**DATA ENTRIES:**
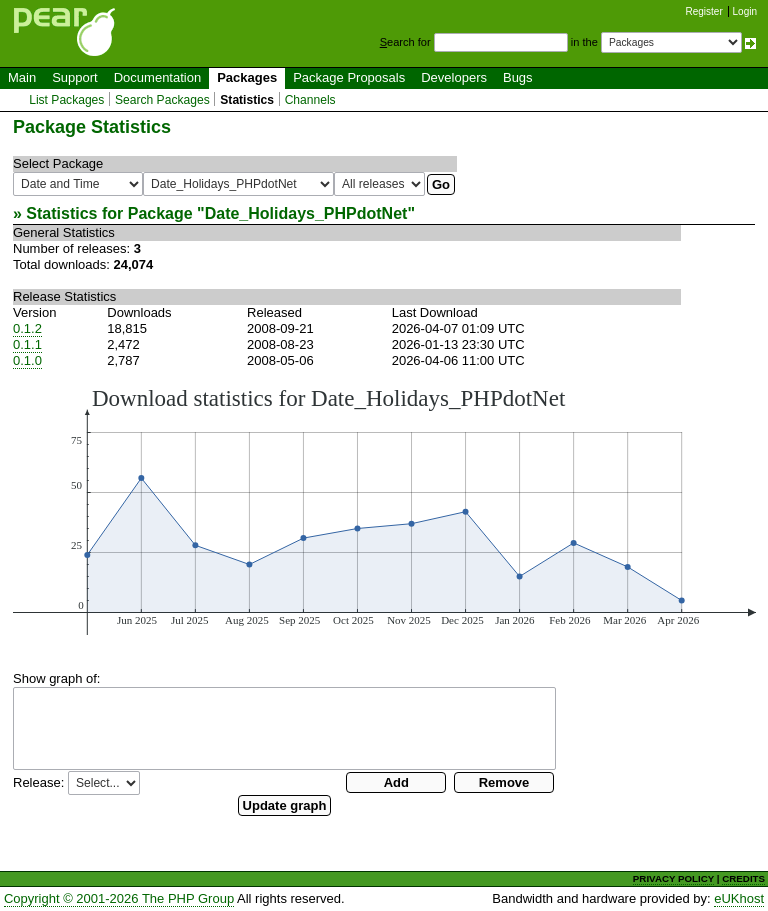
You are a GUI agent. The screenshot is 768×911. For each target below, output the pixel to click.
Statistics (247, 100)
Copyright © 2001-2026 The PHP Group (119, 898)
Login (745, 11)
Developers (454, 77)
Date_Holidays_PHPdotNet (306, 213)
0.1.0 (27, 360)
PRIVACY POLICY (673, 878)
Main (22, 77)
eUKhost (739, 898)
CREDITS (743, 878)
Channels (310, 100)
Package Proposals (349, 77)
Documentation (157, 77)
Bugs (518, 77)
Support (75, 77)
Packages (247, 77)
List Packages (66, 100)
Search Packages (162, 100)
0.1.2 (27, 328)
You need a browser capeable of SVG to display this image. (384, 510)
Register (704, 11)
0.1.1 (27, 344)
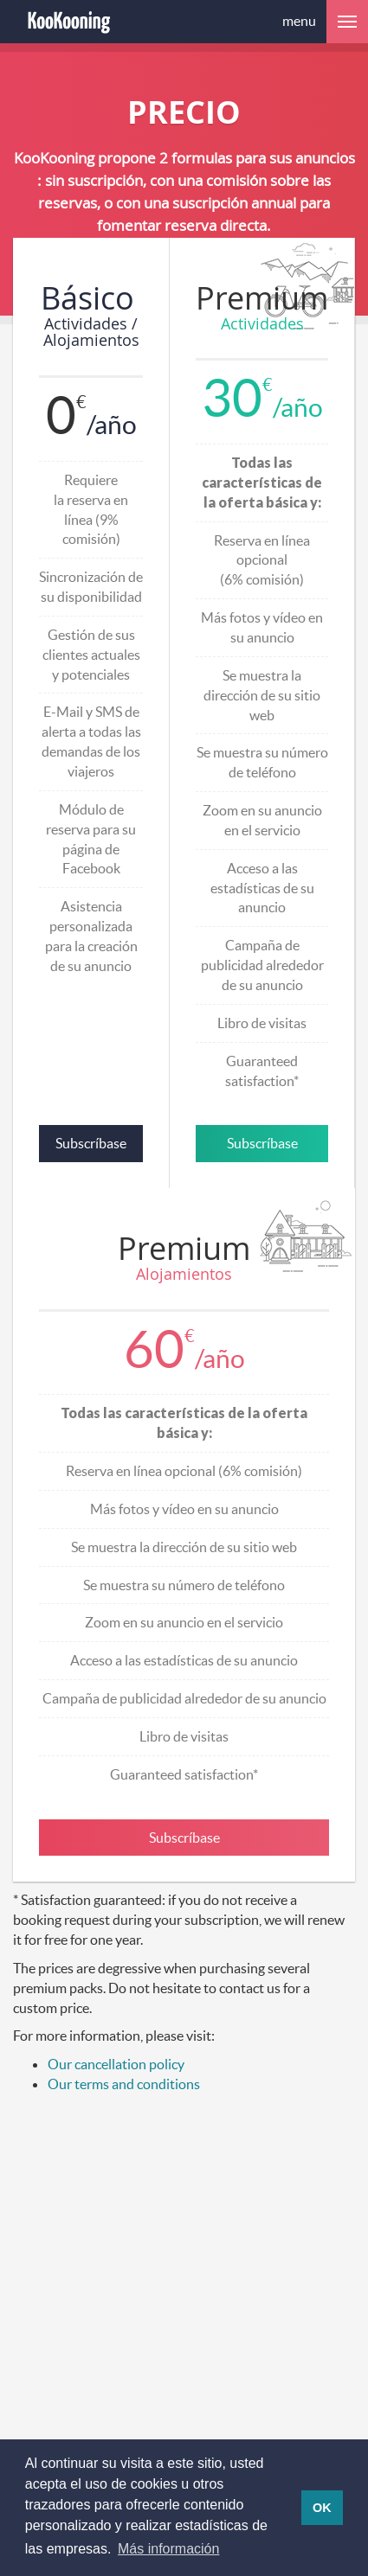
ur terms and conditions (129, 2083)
* * *
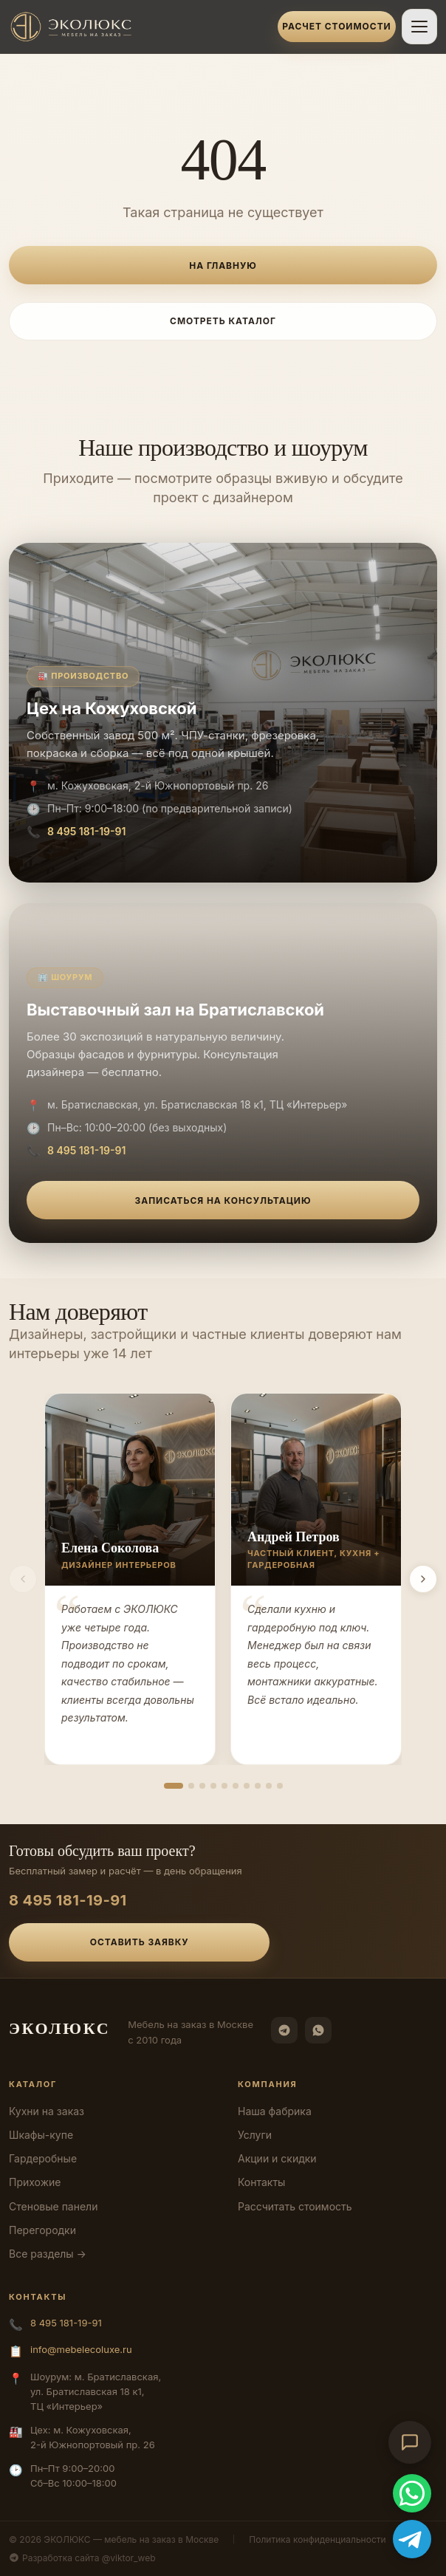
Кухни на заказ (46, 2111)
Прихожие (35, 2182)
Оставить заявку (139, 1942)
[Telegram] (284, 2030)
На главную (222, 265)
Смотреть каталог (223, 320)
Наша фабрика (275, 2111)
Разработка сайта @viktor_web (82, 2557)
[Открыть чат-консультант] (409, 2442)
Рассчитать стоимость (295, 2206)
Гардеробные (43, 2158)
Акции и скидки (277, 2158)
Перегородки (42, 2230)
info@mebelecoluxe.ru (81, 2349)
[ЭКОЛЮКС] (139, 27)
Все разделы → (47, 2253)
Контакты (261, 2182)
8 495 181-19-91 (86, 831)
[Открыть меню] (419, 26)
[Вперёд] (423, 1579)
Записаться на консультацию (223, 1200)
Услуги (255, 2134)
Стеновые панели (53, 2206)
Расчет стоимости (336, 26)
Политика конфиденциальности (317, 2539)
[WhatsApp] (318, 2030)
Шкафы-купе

**WHAT YOU NEED TO DO:** Collect every line in the records above that contains the string "Открыть", and copy each one out in full. Letter case counts.

**FINISHED EXERCISE:**
[Открыть чат-консультант] (409, 2442)
[Открыть меню] (419, 26)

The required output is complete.